Koci hotel
LEGNICA. Specjalne okienko z uchylna klapką i wentylacją, do tego rząd półek, by zagwarantować bezpieczne wejście. Legnicka Spółdzielnia Mieszkaniowa na osiedlu Kopernika postanowiła pilotażowo uruchomić... koci hotel.
„Koci hotel” to nic innego, jak specjalnie wydzielone pomieszczenie przy ul. Marsa, które zaadaptowano pod potrzeby czworonogów.
- Hotel to tak w cudzysłowie - mówi uśmiechem Grzegorz Lewandowski, z-ca prezesa Legnickiej Spółdzielni Mieszkaniowej. I dodaje: - To jest pierwsze tak przystosowane pomieszczenie z półeczkami, drapakami, by koty czuły się tam, jak u siebie i nie szukały innych miejsc. Na osiedlu Kopernika od kilku lat stawiane są budki dla kotów, ale kiedy zaczyna się robić naprawdę zimno, mieszkańcy otwierają okienka piwniczne, by czworonogi mogły się tam schować przed mrozem.

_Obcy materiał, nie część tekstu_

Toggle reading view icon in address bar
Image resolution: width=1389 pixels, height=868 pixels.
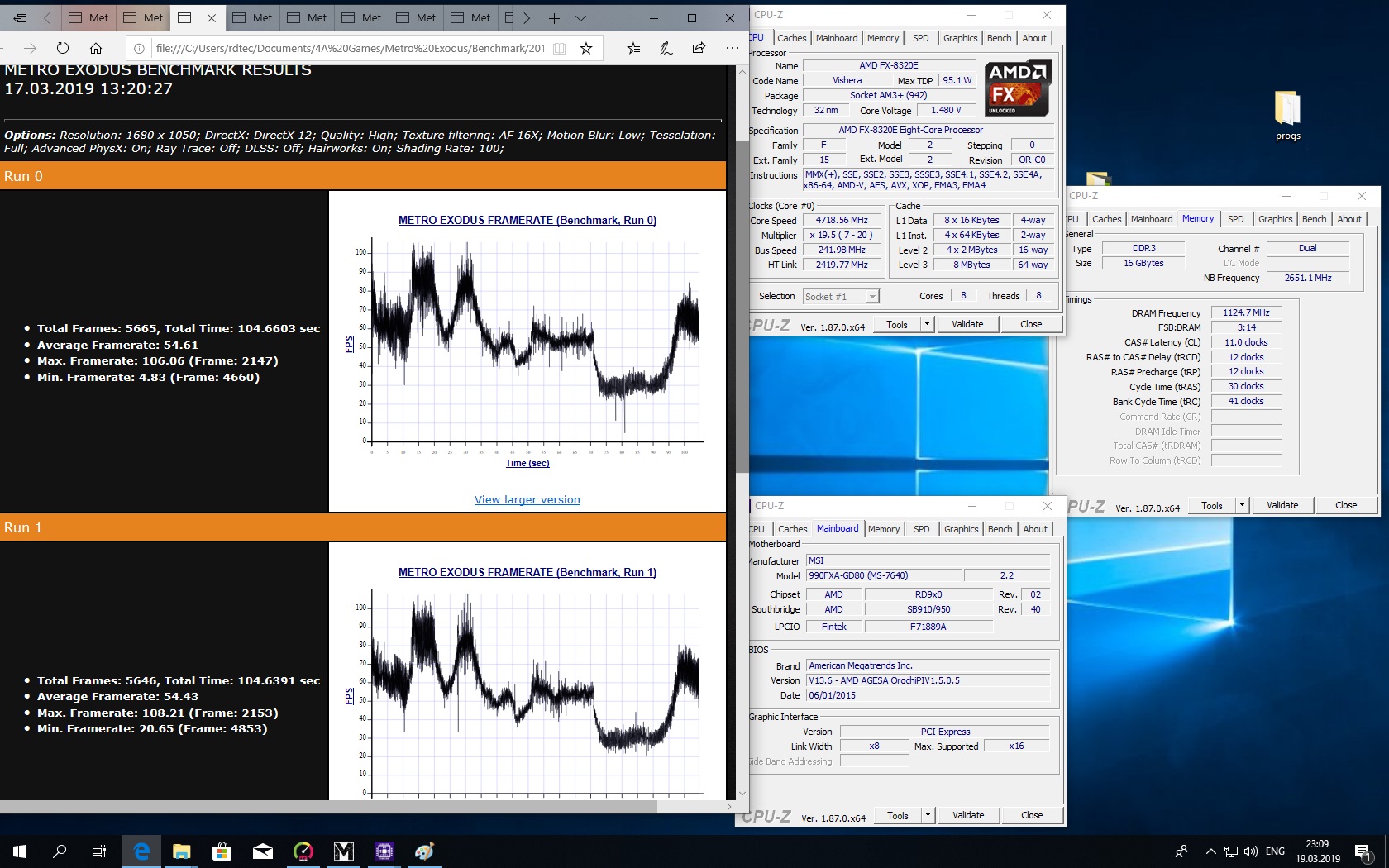[x=560, y=48]
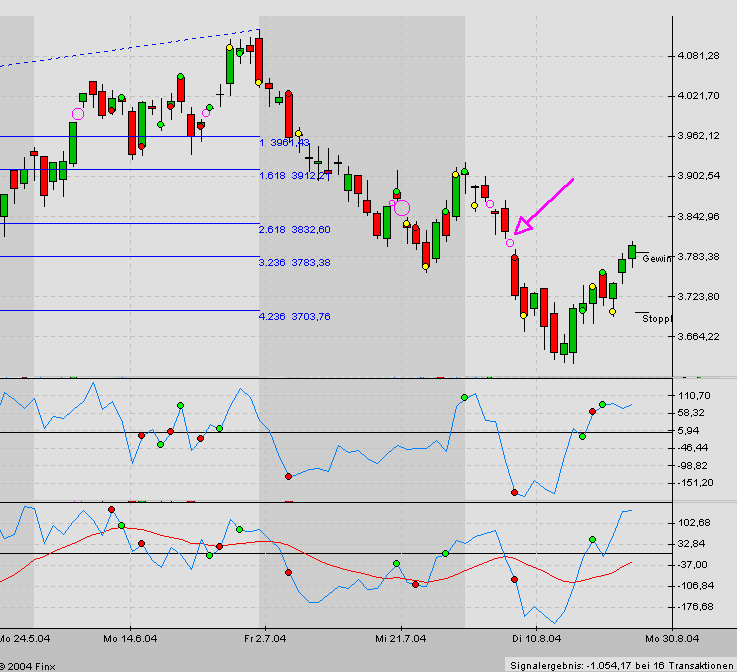Select the magenta circle marker left of 14.6.04 candles
This screenshot has height=672, width=737.
coord(78,114)
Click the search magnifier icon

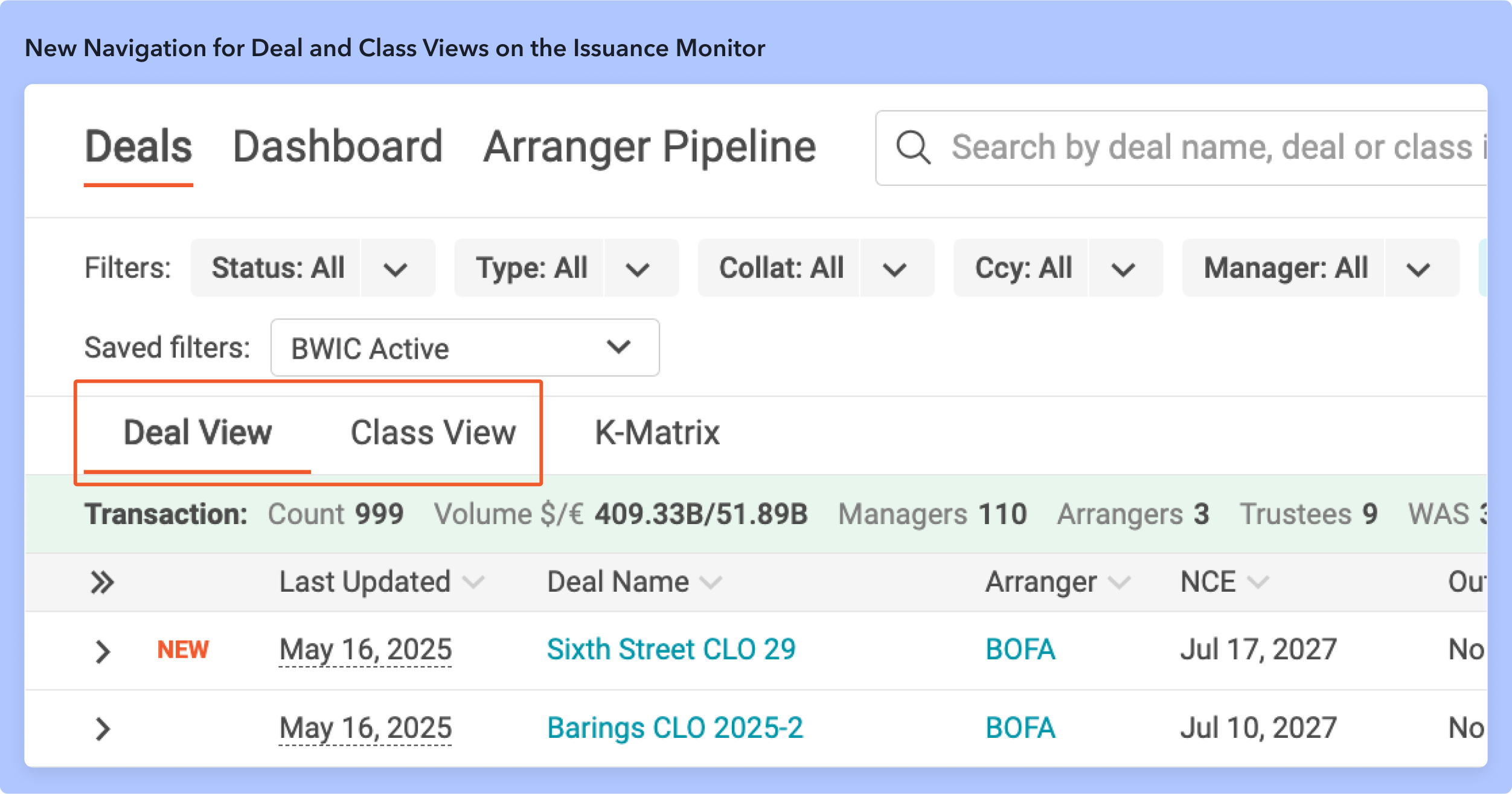tap(913, 147)
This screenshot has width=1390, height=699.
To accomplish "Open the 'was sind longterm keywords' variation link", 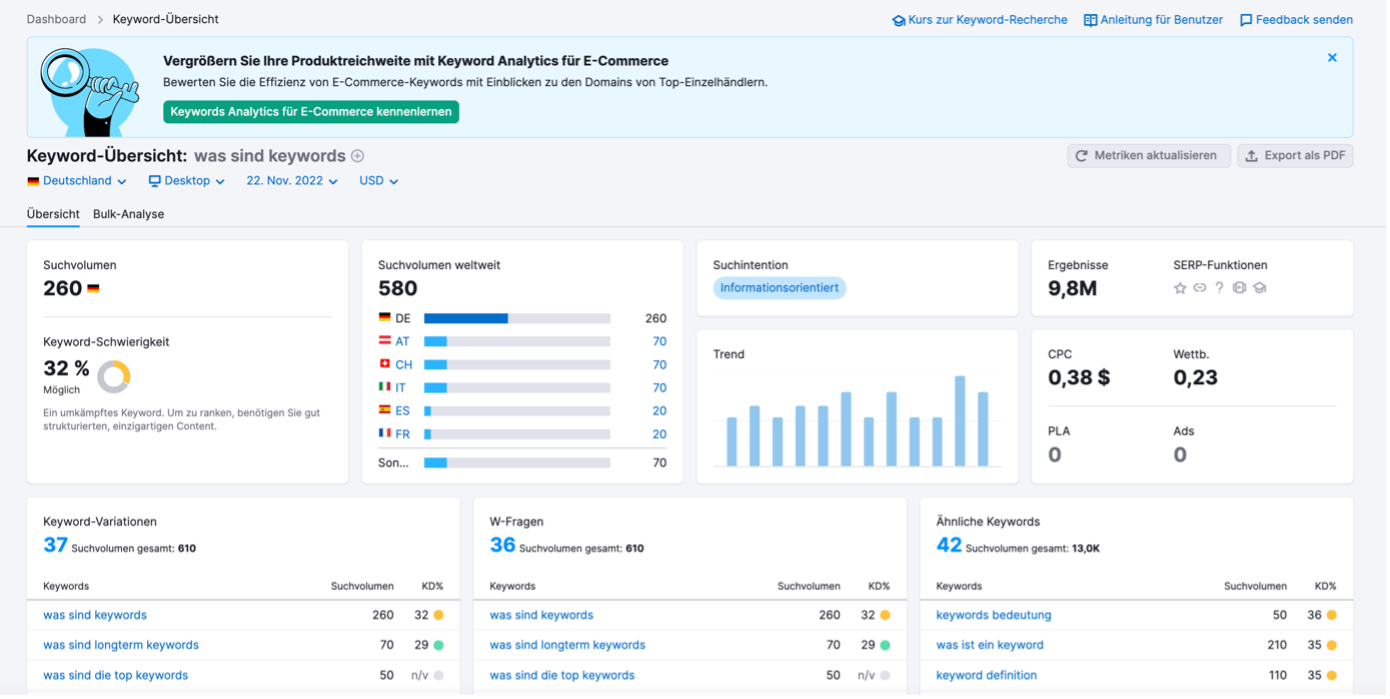I will click(x=121, y=645).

- Do tej pory był problem, że dziko żyjące koty przebywały w piwnicach. Przemieszczały się po całym budynku i, niestety, opiekunowie niespecjalnie się przykładali do zadań, które na siebie wzięli. Z tego tytułu powstawały konflikty z innymi mieszkańcami. Trzeba było zatem znaleźć jakieś rozwiązanie - mówi Grzegorz Lewandowski, z-ca prezesa Legnickiej Spółdzielni Mieszkaniowej.
Czy osiedlowe koty przyzwyczają się do nowego miejsca? Wszystko w rękach społecznych opiekunów. Spółdzielnia apeluje, by wolno żyjące koty dokarmiać w pobliżu „hotelu”, by nauczyć zwierzęta, że tam mają schronienie.